**Prompt:**
Look through the listing underneath for "agent", and copy every line that has it.

**Data supplied:**
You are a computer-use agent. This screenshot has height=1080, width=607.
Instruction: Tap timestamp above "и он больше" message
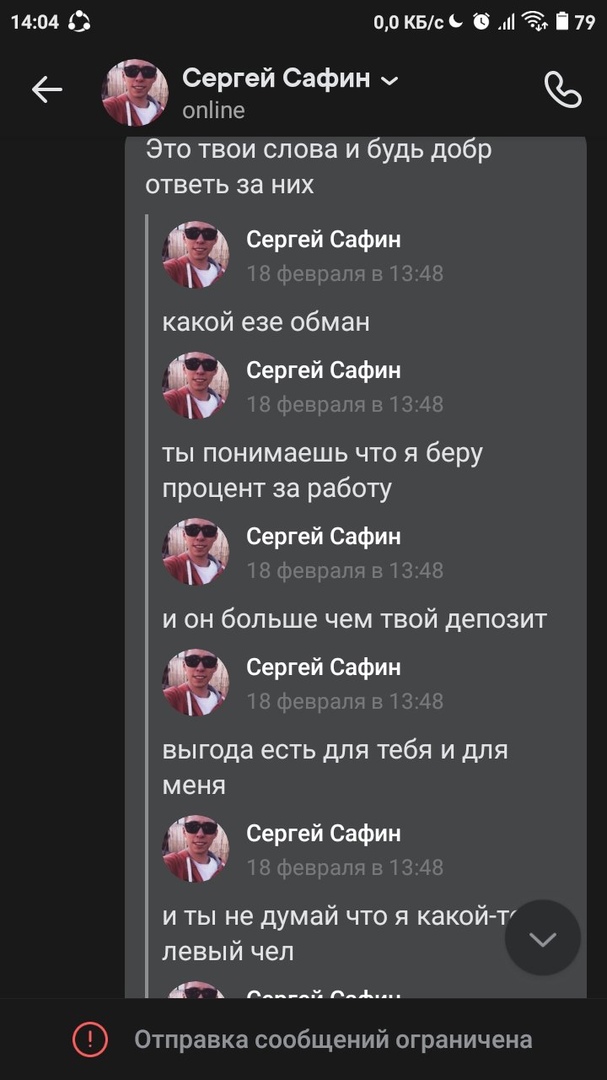click(x=345, y=570)
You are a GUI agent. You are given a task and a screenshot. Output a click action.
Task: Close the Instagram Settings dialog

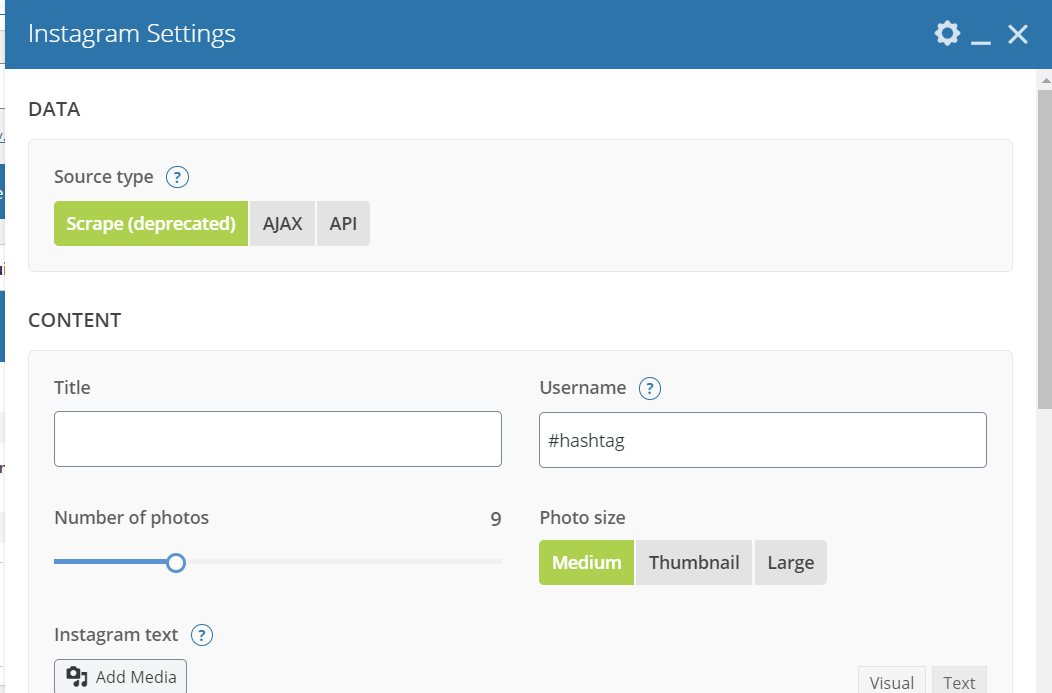[x=1018, y=35]
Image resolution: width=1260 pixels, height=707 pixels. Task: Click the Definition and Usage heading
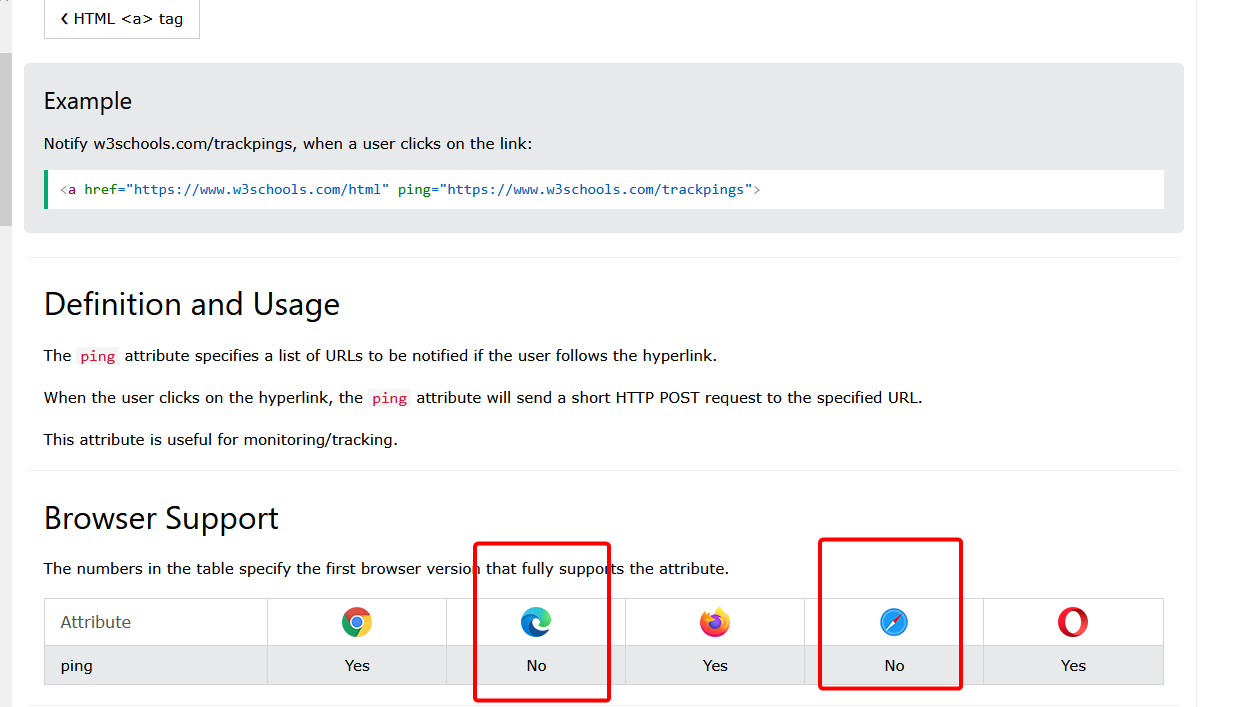click(x=192, y=304)
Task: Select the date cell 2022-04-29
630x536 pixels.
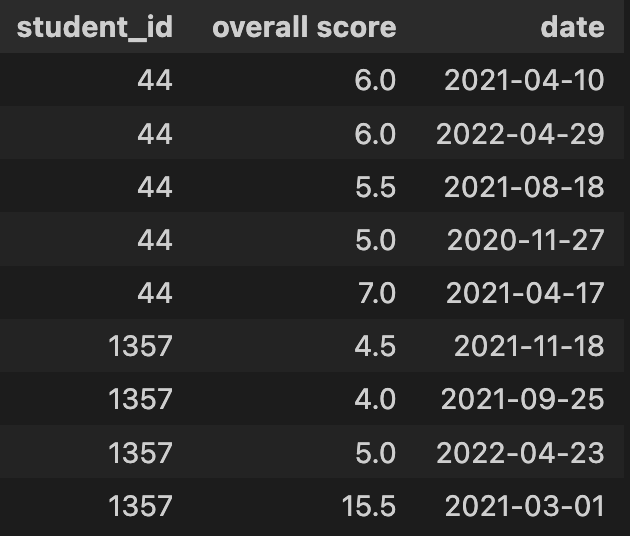Action: [x=520, y=134]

**Answer for the task:**
You are a computer-use agent. This screenshot has height=1080, width=607.
You are a GUI agent. You are given a task and a screenshot. Output a click action.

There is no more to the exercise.